-- Activity --
Below are records; output exactly the lines from the one with "Viewport: 1023px width, 768px height." through their final line.

[Saved entries]

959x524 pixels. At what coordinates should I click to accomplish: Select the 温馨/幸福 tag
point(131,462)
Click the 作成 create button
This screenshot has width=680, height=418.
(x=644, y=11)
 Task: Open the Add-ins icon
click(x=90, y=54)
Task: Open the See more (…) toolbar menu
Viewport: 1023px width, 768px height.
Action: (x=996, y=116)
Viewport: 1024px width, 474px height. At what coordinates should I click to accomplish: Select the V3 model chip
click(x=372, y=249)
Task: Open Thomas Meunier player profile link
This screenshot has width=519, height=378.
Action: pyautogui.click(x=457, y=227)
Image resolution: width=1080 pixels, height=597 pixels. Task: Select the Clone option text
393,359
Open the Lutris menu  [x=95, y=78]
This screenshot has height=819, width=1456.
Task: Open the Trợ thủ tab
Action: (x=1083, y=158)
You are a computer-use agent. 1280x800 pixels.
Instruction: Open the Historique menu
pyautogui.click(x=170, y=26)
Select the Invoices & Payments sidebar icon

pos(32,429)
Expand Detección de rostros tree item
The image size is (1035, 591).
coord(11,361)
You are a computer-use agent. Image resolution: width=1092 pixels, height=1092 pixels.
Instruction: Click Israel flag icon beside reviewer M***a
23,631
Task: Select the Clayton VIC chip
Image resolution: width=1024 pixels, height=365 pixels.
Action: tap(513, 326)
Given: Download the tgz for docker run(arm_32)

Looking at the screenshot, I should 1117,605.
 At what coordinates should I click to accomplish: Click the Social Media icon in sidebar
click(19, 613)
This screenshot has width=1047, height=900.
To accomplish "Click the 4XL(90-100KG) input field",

-- Task response --
Viewport: 1023px width, 768px height.
Action: (x=996, y=116)
Viewport: 1024px width, 474px height. At what coordinates should I click to accomplish: Select the V3 model chip
click(x=372, y=249)
Task: Open Thomas Meunier player profile link
This screenshot has width=519, height=378.
Action: pyautogui.click(x=457, y=227)
Image resolution: width=1080 pixels, height=597 pixels. Task: Select the Clone option text
393,359
Open the Lutris menu  [x=95, y=78]
This screenshot has height=819, width=1456.
Task: Open the Trợ thủ tab
Action: (x=1083, y=158)
You are a computer-use agent. 1280x800 pixels.
Instruction: Open the Historique menu
pyautogui.click(x=170, y=26)
Select the Invoices & Payments sidebar icon

pos(32,429)
Expand Detección de rostros tree item
The image size is (1035, 591).
coord(11,361)
You are a computer-use agent. Image resolution: width=1092 pixels, height=1092 pixels.
Instruction: Click Israel flag icon beside reviewer M***a
23,631
Task: Select the Clayton VIC chip
Image resolution: width=1024 pixels, height=365 pixels.
Action: tap(513, 326)
Given: Download the tgz for docker run(arm_32)

Looking at the screenshot, I should 1117,605.
 At what coordinates should I click to accomplish: Click the Social Media icon in sidebar
click(19, 613)
This screenshot has width=1047, height=900.
To accomplish "Click the 4XL(90-100KG) input field",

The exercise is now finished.